McDaniel’s new book, Architects of Buddhist Leisure: Socially Disengaged Buddhism in Asia's Museums, Monuments, and Amusement Parks, explores how Buddhist public spaces like Suối Tiên, the first Buddhist amusement park, reflect a growing Buddhist leisure culture across Asia—as he calls it, “socially-disengaged Buddhism.”

“Buddhism is often depicted as meditative and serious, and monasteries places of quiet reflection,” says McDaniel. When documenting Buddhist attractions while researching an earlier book, McDaniel says, “I realized that Buddhist scholars and students are missing a side of leisure life in Buddhist communities throughout Asia.”

A moment at one site particularly inspired McDaniel. “On a visit to Gilsangsa Monastery in Seoul, I took my then six-year-old daughter,” he says. “She had so much fun, and I looked around and saw Korean kids also having a great time. It sparked the idea for this book.”

The book’s first argument posits these spaces not only exemplify Buddhism’s growing leisure culture but also expose a false binary in Buddhism between secular and religious, public and private space. “Most Buddhists don’t distinguish between something that is sacred and something that is profane,” he says.

The non-sectarian sites, which charge nominal fees if any, are open to everyone, and people can experience as much or as little religion as they want. Buddhist or Buddhism-curious visitors will find diverse traditions, teachings, and aesthetics in one place, leading to McDaniel’s second argument: the spectacles, while different in scope and scale, are ecumenical in nature.

“This is where you’re seeing Buddhists trying to create spaces for all Buddhists and, in some cases, for all religions,” says McDaniel. “Up until the last 100 years, this hasn’t been the case in Buddhism. Such ecumenical places are a new phenomenon.”   

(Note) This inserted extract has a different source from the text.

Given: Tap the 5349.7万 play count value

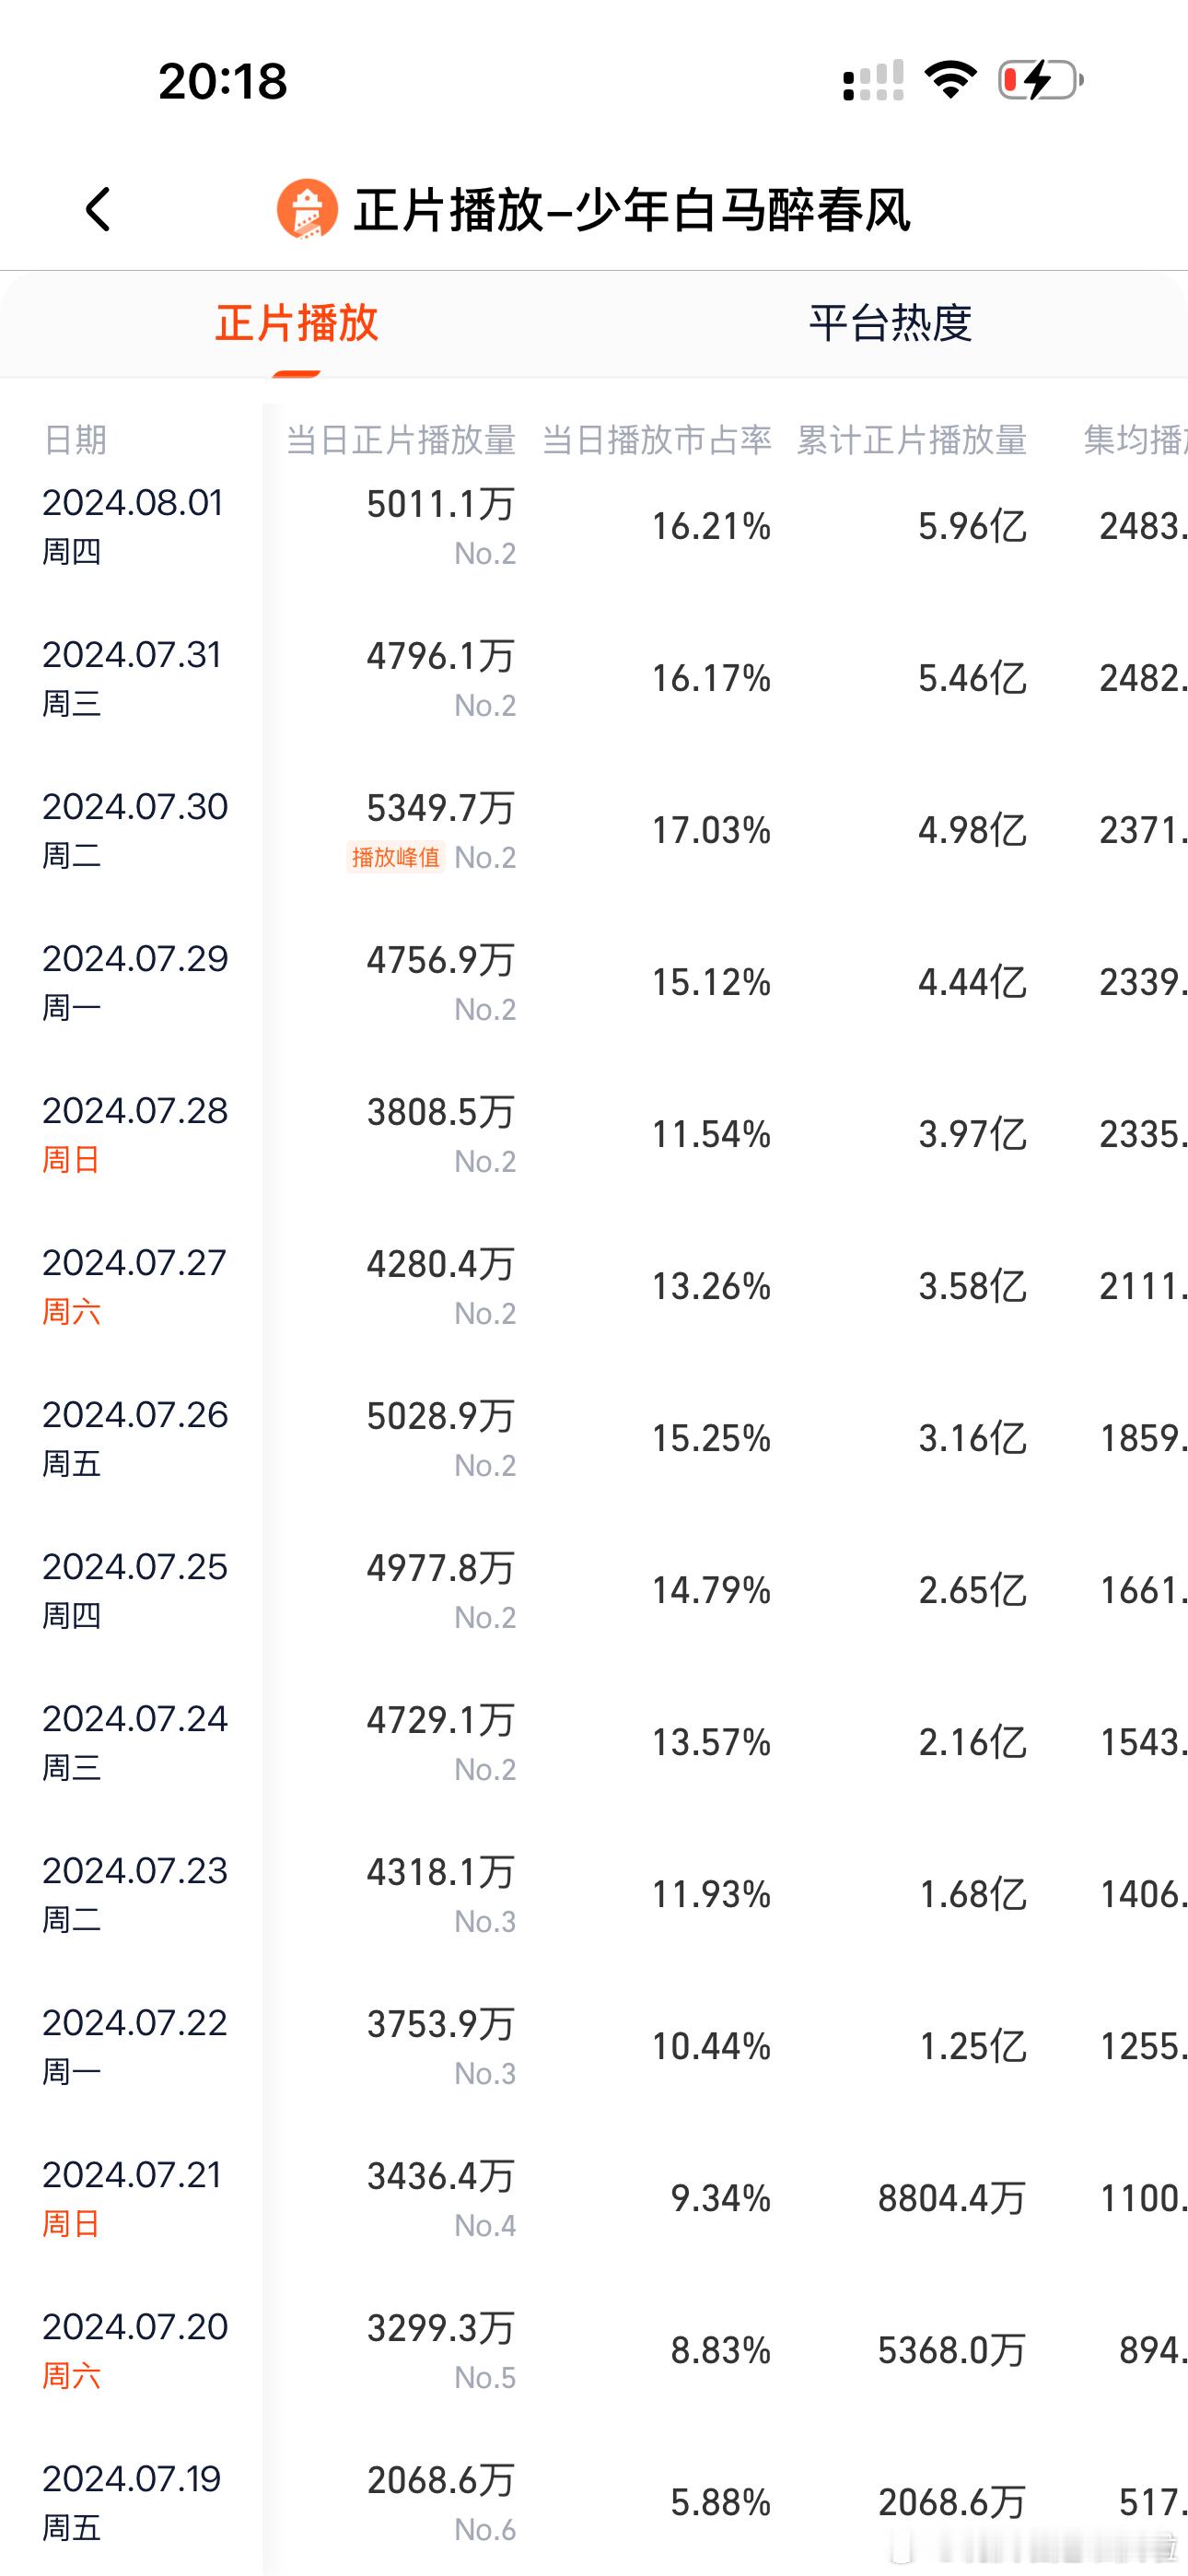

McDaniel’s way into his topic is through the visionaries—lay and ordained—who designed them. Among them are renowned architect Kenzō Tange, who designed a park honoring Buddha’s birthplace in Lumbini, Nepal; designers Braphai and Lek Wiriyaphan, spouses who created three massive Buddhist historical and amusement parks in Thailand; and monk Shi Fa Zhao, founder of a multipurpose temple in Singapore. Other visionaries make an appearance, including Đinh Văn Vui, the developer of Suối Tiên, widely known as “king of the Vietnam entertainment industry.”  

Examinations of architects and projects support McDaniel’s third and final argument: great visions and visionaries are shaped and shifted by unforeseen circumstances.   

“I call this ‘local optima,’” McDaniel explains. “When studying architects we can’t just look at the plans and dreams of a single person, we have to look at all the factors that go into developing, building, and maintaining a site—such as weather, economics, community input, and visitor interaction.”

As an example, Tange’s Lumbini project has been a “complete failure.” Still under construction more than 30 years after groundbreaking, it’s the victim of an undesirable location, local corruption, political maneuvering, and other elements outside of the architect’s control. Tange himself gave up on it in 1985.

In Singapore, Shi Fa Zhao’s Buddha Tooth Relic Temple and Museum is more successful, if not exactly what the abbot envisioned. “The space is a cultural, community, and film center, vegetarian restaurant, ancestor shrine, museum, pleasure garden, and reliquary all in one,” McDaniel says. “Shi Fa Zhao’s original idea was for a community center that wasn’t for religious practice. But neighbors wanted to use the space for their Buddhist rituals. So local demand and need transformed Shi Fa Zhao’s original idea and ideals for the temple—and today the site is thriving.”

Putting it all together, in end, McDaniel says, “These spectacles—and their success or failure—are about much more than just display, but about how that display is received and interacted with.”